Calculator
Example Data Table
| Scenario | Successes | Sample Size | Null Value | Suggested Test |
|---|---|---|---|---|
| Website conversion check | 58 | 100 | 0.50 | One sample, two tailed |
| Two landing pages | 42 and 33 | 100 and 100 | 0 difference | Two sample, two tailed |
| Defect rate improvement | 21 | 300 | 0.10 | One sample, left tailed |
Formula Used
One Sample Proportion Test
Sample proportion: p̂ = x / n
Standard error under the null: SE = sqrt[p0(1 - p0) / n]
Z statistic: z = (p̂ - p0) / SE
Two Sample Proportion Test
Group proportions: p̂1 = x1 / n1 and p̂2 = x2 / n2
Pooled proportion: pc = (x1 + x2) / (n1 + n2)
Pooled standard error: SE = sqrt[pc(1 - pc)(1 / n1 + 1 / n2)]
Z statistic: z = [(p̂1 - p̂2) - d0] / SE
P Value
The p value is found from the standard normal curve. The selected tail controls the area used.
How to Use This Calculator
- Select one sample or two sample testing.
- Choose the alternative hypothesis direction.
- Enter alpha, counts, sample sizes, and null values.
- Select the confidence interval method.
- Use continuity correction when a conservative normal test is preferred.
- Press Calculate to show results above the form.
- Use CSV or PDF buttons to save your report.
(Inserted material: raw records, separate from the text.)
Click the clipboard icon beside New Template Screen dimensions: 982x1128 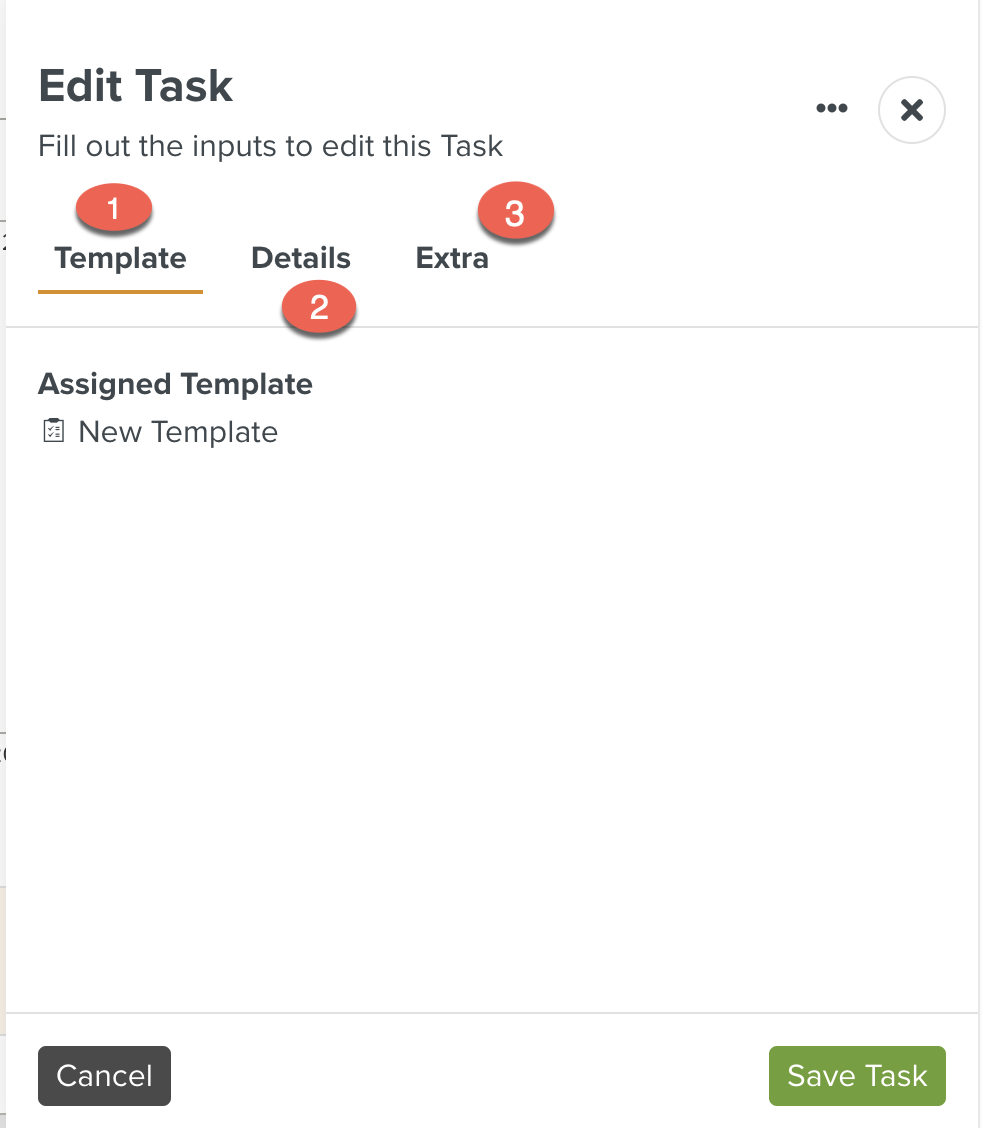coord(53,431)
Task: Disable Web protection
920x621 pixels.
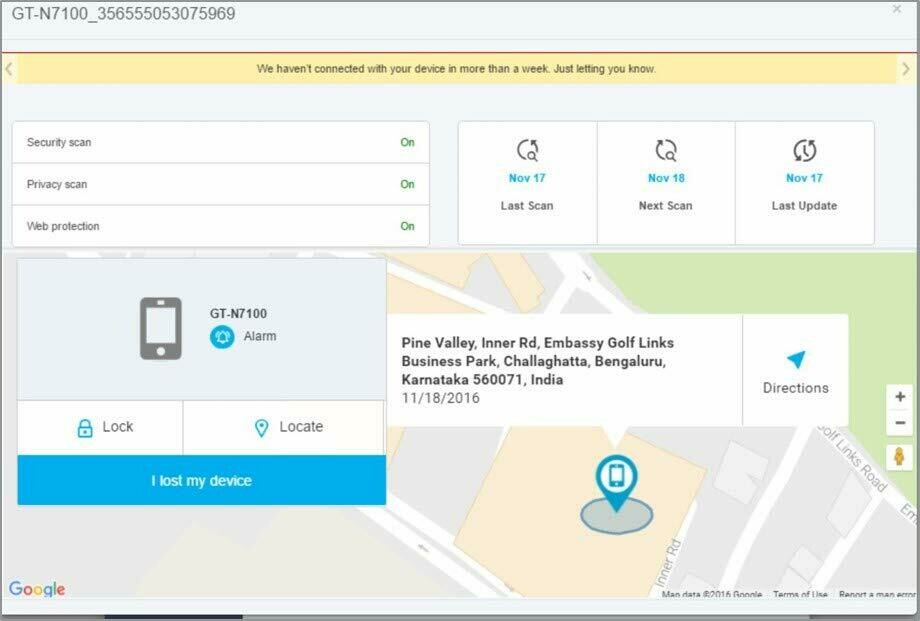Action: [407, 227]
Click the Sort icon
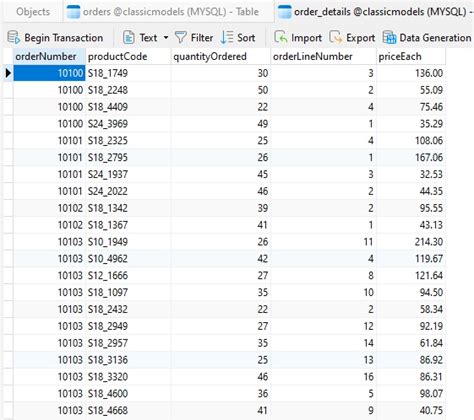Screen dimensions: 474x420 227,38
About Proportion Stat Tests
What Is a Proportion Test?
A proportion test checks whether observed sample counts support a claim about a population rate. It works with events that have two outcomes. Examples include pass or fail, yes or no, and defective or good. The calculator converts successes and sample size into a sample proportion. Then it compares that value with the null claim. Always report assumptions, alpha, sample design, and practical meaning.
Why This Calculator Helps
Manual proportion testing can be slow. Small setup errors can change the result. This tool keeps each step visible. It shows the sample rate, standard error, z score, p value, confidence interval, effect size, and decision. It also checks basic assumptions, such as expected successes and failures.
One Sample Testing
Use the one sample option when one group is compared with a known or claimed proportion. Enter successes, total observations, and the null proportion. Choose a left, right, or two tailed test. The tool uses the null standard error for the test statistic. It can also apply a continuity correction when you want a more conservative normal approximation.
Two Sample Testing
Use the two sample option when two independent groups are compared. Enter successes and totals for both groups. The calculator finds the difference between sample proportions. It can use pooled or unpooled standard error for the test. Pooled error is common when the null difference is zero.
Interpreting Results
The p value measures how unusual the observed result is under the null hypothesis. A small p value gives evidence against the null claim. The decision compares the p value with alpha. A confidence interval shows a reasonable range for the population proportion or difference. If a two tailed interval excludes the null value, it supports rejection at the matching level.
Good Practice
Use counts from a random or well designed sample. Keep groups independent. Avoid treating repeated measures as separate people or items. Check that expected counts are not too small. When counts are low, exact methods may be better. This calculator is intended for normal approximation testing and clear educational reporting.
FAQs
What is a proportion test?
A proportion test checks whether a sample proportion supports or rejects a claim about a population proportion. It uses counts, sample size, and a null value.
When should I use a one sample test?
Use it when one sample is compared with a known or claimed rate. For example, compare a pass rate with a stated target value.
When should I use a two sample test?
Use it when you compare two independent groups. Examples include two ads, two treatments, two stores, or two product versions.
What does the p value mean?
The p value shows how unusual the observed result is if the null hypothesis is true. Smaller values give stronger evidence against the null.
What alpha value should I use?
Many reports use 0.05. You can enter another value when your study, class, policy, or risk level requires a different cutoff.
What is continuity correction?
Continuity correction adjusts a discrete count problem before using a normal curve. It can make the test more conservative in some cases.
Which confidence interval method is best?
Wilson is often a strong default for one proportion. Wald is simple, but it can perform poorly with small samples or extreme proportions.
Can this replace exact tests?
No. This calculator uses normal approximation methods. If counts are very small, exact binomial or Fisher methods may be more suitable.